:: Document passage ::
━━━

The last American pair to win worlds was Tai Babilonia and Randy Gardner in 1979.

The top five teams from the Olympics — all Russians and Chinese — were not entered at worlds, making both American teams medal favorites in the country’s weakest discipline over the last two decades. The U.S. last won a pairs’ medal in 2002. Russia was banned. China sent zero skaters overall.

Knierim and Frazier totaled personal bests in both programs and won by the largest pairs’ margin in either the Olympics or world championships since the points-based scoring system was introduced in 2006.

They did so minutes after Cain-Gribble fell on a pair of side-by-side jumps, a triple loop and a triple Salchow, and on a throw triple Lutz.

She lay on the ice after the Salchow, was tended to by LeDuc, then was standing before being taken off on a stretcher and to a hospital for evaluation, according to U.S. Figure Skating.

“I was startled because you remember how dangerous skating can be,” Knierim said. “Even when you’re most prepared, something can happen, but I knew there was nothing I could do in that moment to help them.”

Cain-Gribble and LeDuc were in second after the short, looking to give the U.S. its first one-two in any worlds event since Tara Lipinski and Michelle Kwan in 1997.

━━━

:: Data section ::
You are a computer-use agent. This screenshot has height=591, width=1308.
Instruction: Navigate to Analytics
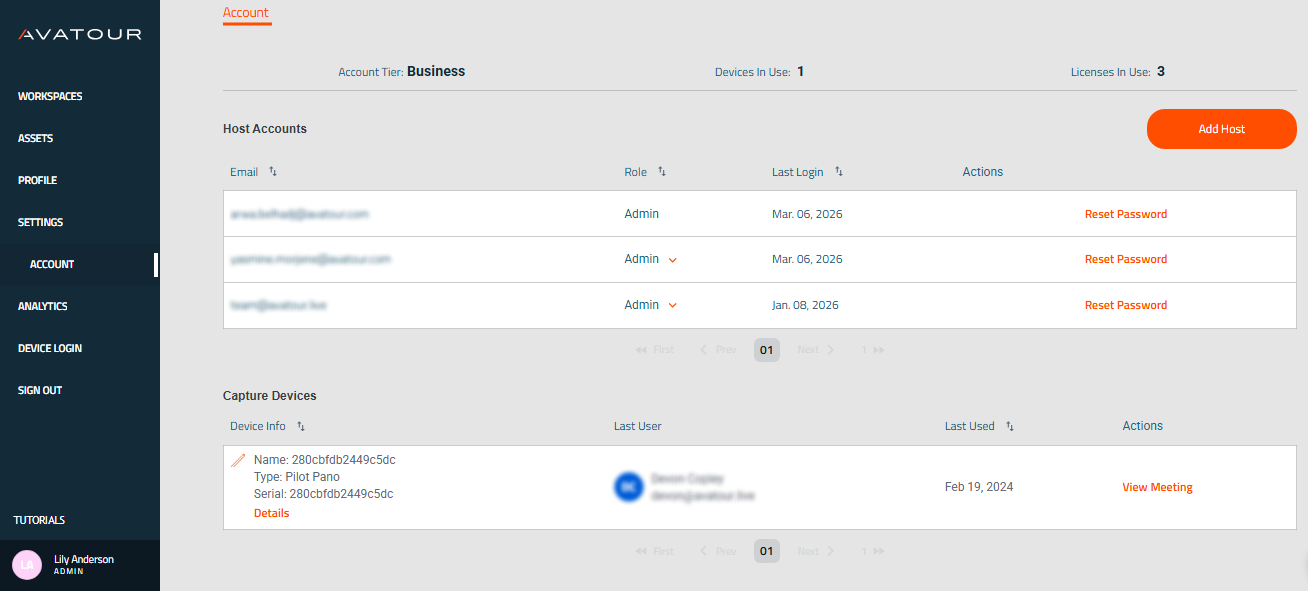click(x=43, y=305)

━━━

:: Complete the following ::
- 1) Answer these questions using the figure skating passage.
(a) Which pair was the last American pair to win worlds, and in what year?
(b) In what year did the U.S. last win a pairs' medal?
(c) Who tended to Cain-Gribble as she lay on the ice after the Salchow?
- 2) Write out everything in the figure skating passage from "Knierim and Frazier" down to "throw triple Lutz.".
- 3) Continue the figure skating passage from the point where it stops.

:: Expected outputs ::
- 1)
(a) Tai Babilonia and Randy Gardner, in 1979.
(b) 2002.
(c) LeDuc.

- 2)
Knierim and Frazier totaled personal bests in both programs and won by the largest pairs’ margin in either the Olympics or world championships since the points-based scoring system was introduced in 2006.

They did so minutes after Cain-Gribble fell on a pair of side-by-side jumps, a triple loop and a triple Salchow, and on a throw triple Lutz.

- 3)
“Our hearts go out to our training mates, Ashley and Timothy,” Frazier said. “They’re our friends first, competitors second, so we wish them a very speedy recovery.”

Knierim and Frazier’s total score — 221.09 — would have placed fourth at the Olympics.

They suffered the biggest challenges of their career, separately, over the same year span.

In spring and summer 2016, Knierim came down with hard-to-diagnose stomach problems, including vomiting episodes, emergency room visits and three abdominal surgeries over an eight-month ordeal.

In March 2017, Denney and Frazier finished 20th in the world championships short program, failing to qualify for the 16-skater free skate and reducing the U.S. to one pairs’ spot at the 2018 Olympics.

Worlds continue Friday with the rhythm dance and women’s free skate.